The prize entry criteria state that: "Any woman writing in English – whatever her nationality, country of residence, age or subject matter – is eligible. Books must be published in the United Kingdom between 1 April in the year the Prize calls for entries, and 31 March the following year, when the Prize is announced. Books from all narrative non-fiction categories intended for general readership, commonly known as ‘trade non-fiction’, are encouraged, and the judging panel considers the titles submitted using the guiding tenets of excellence, originality and accessibility."

Five women make up the panel of judges.
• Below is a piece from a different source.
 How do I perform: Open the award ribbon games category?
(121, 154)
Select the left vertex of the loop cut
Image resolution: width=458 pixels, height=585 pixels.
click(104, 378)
The 2024 judges were historian Suzannah Lipscomb (chair), fair fashion campaigner Venetia La Manna, academic, author and consultant, Professor Nicola Rollock, biographer and journalist Anne Sebba, and author and 2018 winner of the Women's Prize for Fiction Kamila Shamsie.

The first longlist for the Women's Prize for Non-Fiction, of 16 titles, was announced on 15 February 2024. The Guardian noted that the subject matter of the longlisted books included "Capitalism, artificial intelligence, Renaissance history and motherhood." The shortlist was announced on 27 March 2024 and the winner on 13 June 2024.

The 2025 judges are journalist, author & broadcaster Kavita Puri (chair), writer & broadcaster Leah Broad, novelist & critic Elizabeth Buchan, writer & environmental academic Dr Elizabeth-Jane Burnett, and author of the newsletter The Hyphen, Emma Gannon.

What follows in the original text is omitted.